Alors que les négociations pour un Traité international sur les pollutions plastiques sont en cours, comment le lobby du plastique se positionne ? Réduction de la production, recyclage chimique, microplastiques... Réponse avec Jean-Yves Daclin, directeur général de Plastics Europe, l'association européenne des fabricants de matières plastiques.

L’une des propositions qui marque une ligne de fracture entre les pays dans les négociations pour un Traité international sur les pollutions plastiques concerne la réduction de la production de plastique vierge. Quelle est votre position ?


Jean-Yves Daclin : Il y a un amalgame qui est fait entre la pollution plastique et la production plastique. Si nous plafonnons la production plastique, il restera toujours le problème des déchets. Selon nous, le problème des pollutions plastiques porte avant tout sur les déchets mal gérés notamment dans les pays en développement. Fixer un objectif de réduction de la production plastique ne nous paraît dès lors pas être la solution, d’autant que cette proposition aura du mal à être adoptée. Comment serait calculé un tel objectif, comment on partagerait l’effort ? Va-t-on dire aux pays en développement qu’ils doivent plafonner leur consommation alors qu’ils n’ont même encore commencé à se développer ? Cela va encore accroître les inégalités. Si l’idée peut paraître séduisante sur le papier, elle semble impossible à appliquer. Malheureusement, nous assistons à des injonctions très dogmatiques contre les plastiques.

Mais si ne nous attaquons pas à la source du problème, c’est-à-dire à la production plastique, c’est une boucle sans fin…


Bien sûr. Si la production était effectivement multipliée par trois comme le prévoit l’OCDE, ce serait catastrophique pour l’environnement et les Hommes. Nous en sommes bien conscients. Ainsi, nous ne disons pas que nous sommes contre la réduction des plastiques, simplement nous pensons qu’il faut une approche par application, réfléchie, basée sur des faits scientifiques, afin d’étudier les différentes alternatives et supprimer effectivement les plastiques qui ne s’avéreraient pas utiles, ou qui seraient problématiques. Je pense bien sûr aux suremballages ou encore aux plastiques à usage unique, que la France et l’Union européenne sont en train d’éliminer ou de réduire. Cela nécessite de mettre en place une méthodologie harmonisée pour tous les pays, en prenant en compte les spécificités de chacun, afin de s’adapter au cas par cas.

Les bouteilles, par exemple, qui génèrent énormément de déchets, et dont l’usage ne semble pas indispensable, ne devraient-elles pas être interdites ?


Les injonctions d’interdire sont séduisantes, mais ce n’est pas si simple. Dans certains pays où l’eau du robinet n’est pas propre à la consommation, les bouteilles d’eau sont indispensables d’un point de vue sanitaire.
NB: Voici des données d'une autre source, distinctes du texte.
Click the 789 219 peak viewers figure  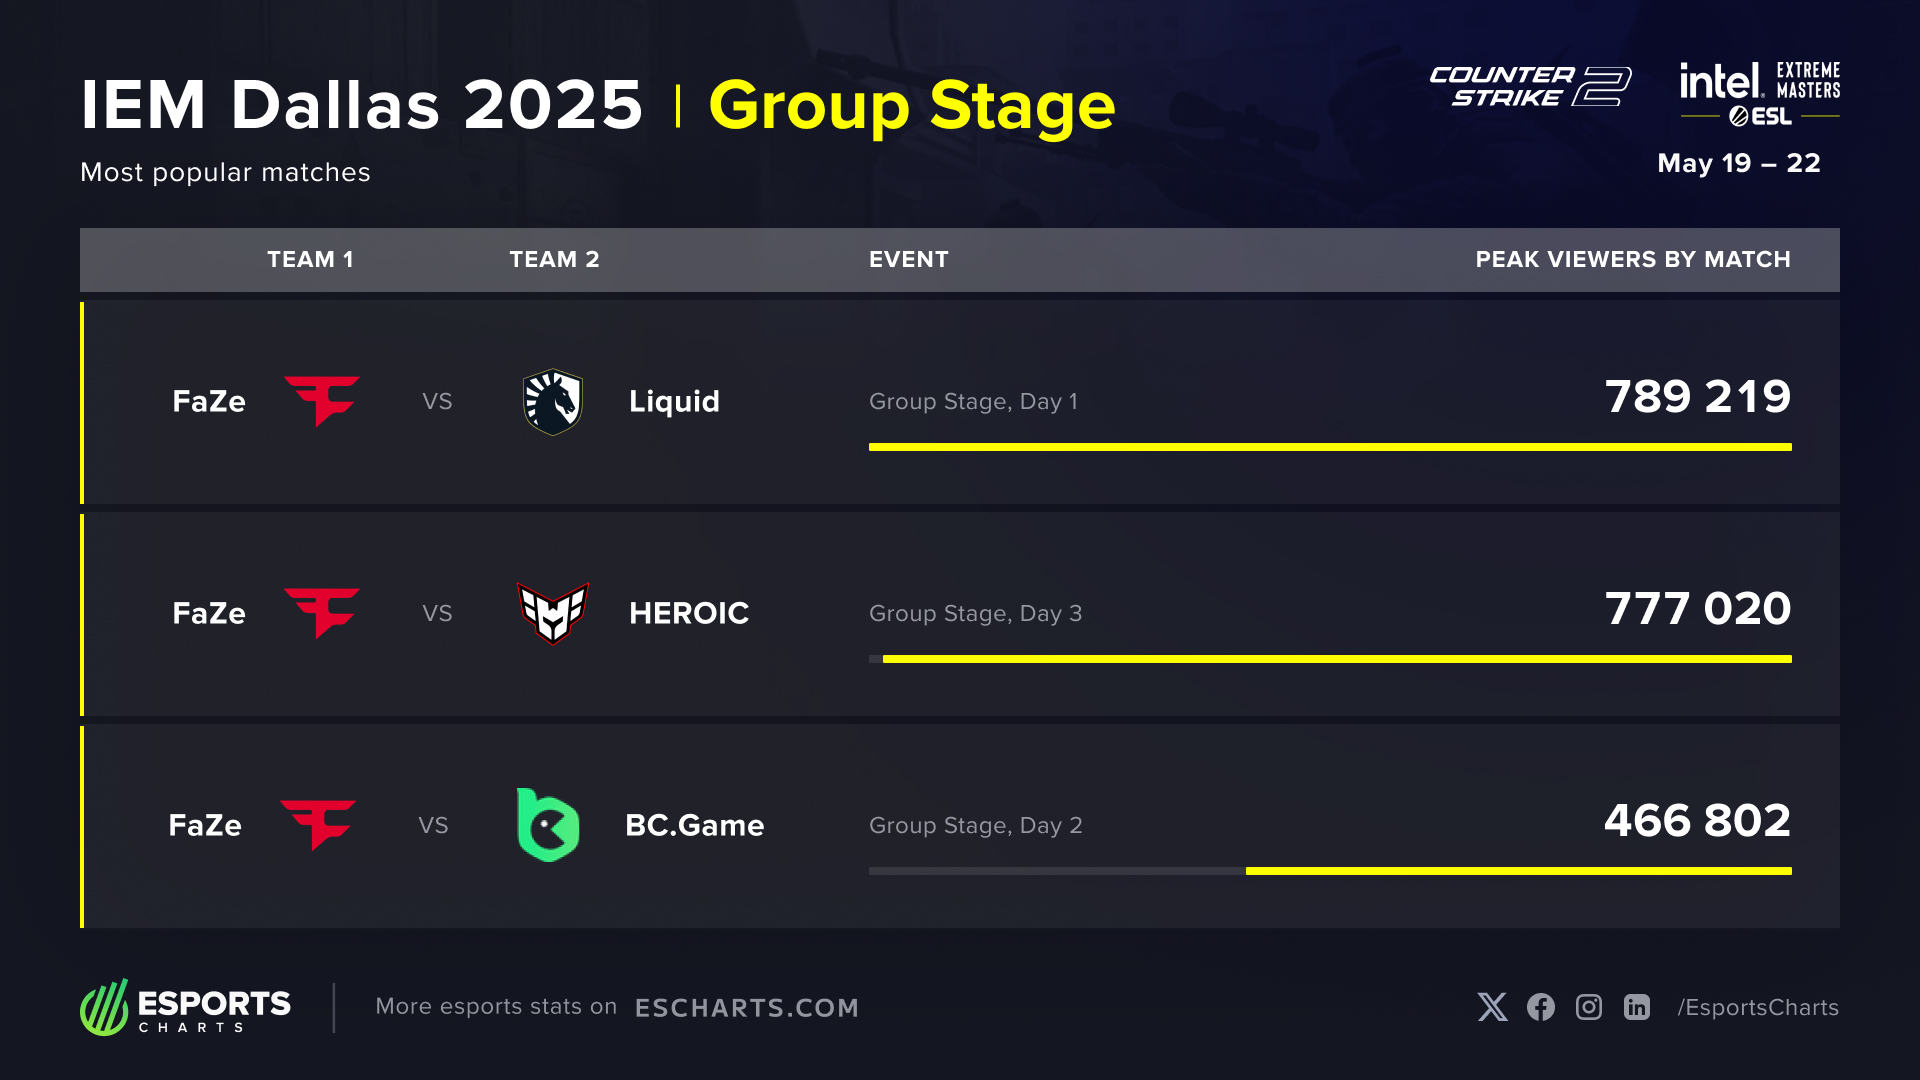[x=1697, y=397]
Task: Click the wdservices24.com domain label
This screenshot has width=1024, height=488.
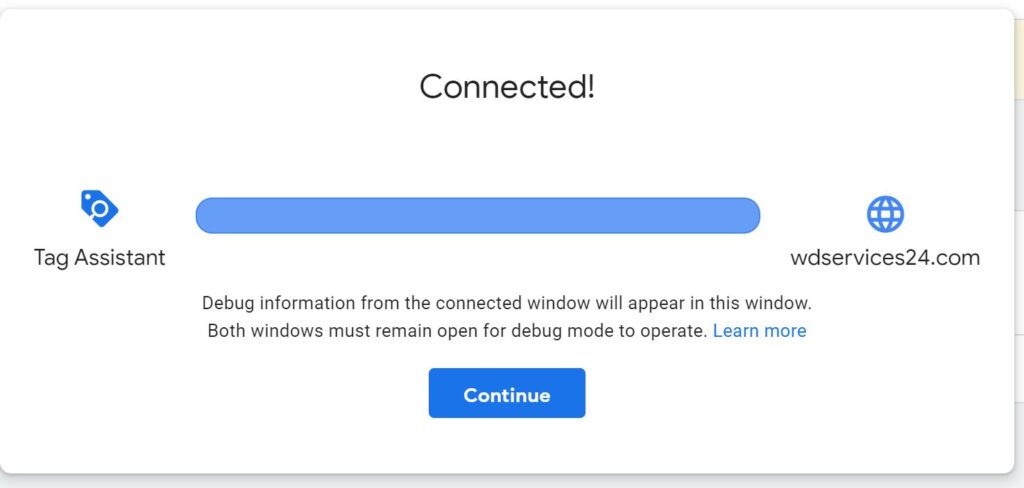Action: tap(885, 257)
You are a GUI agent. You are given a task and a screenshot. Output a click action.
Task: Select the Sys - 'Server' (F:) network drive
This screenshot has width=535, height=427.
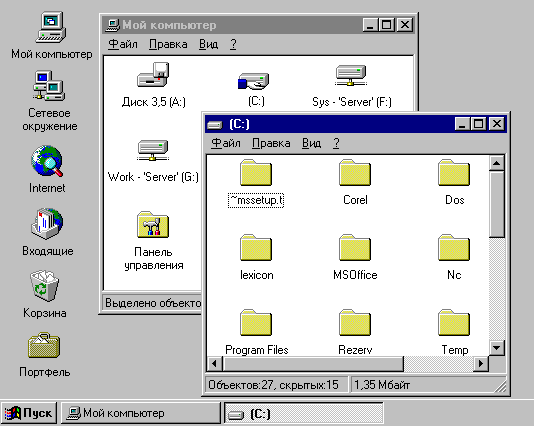tap(351, 75)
Même en France, dans certains coins de Bretagne, par exemple, tout le monde boit de l’eau en bouteille à cause de la pollution aux nitrates des nappes phréatiques. Les consommateurs ne sont pas prêts à ce qu’on y interdise les eaux en bouteille. On pourrait passer aux bouteilles en verre mais, dans un pays comme la France, qui collecte la quasi-totalité de ses déchets, y compris plastique, les bouteilles en plastique PET intégrant 20% de matière recyclée sont une meilleure solution environnementale que le verre, la brique en carton ou la canette en aluminium, sur l’ensemble du cycle de vie.

Quels leviers faudrait-il alors activer selon vous ?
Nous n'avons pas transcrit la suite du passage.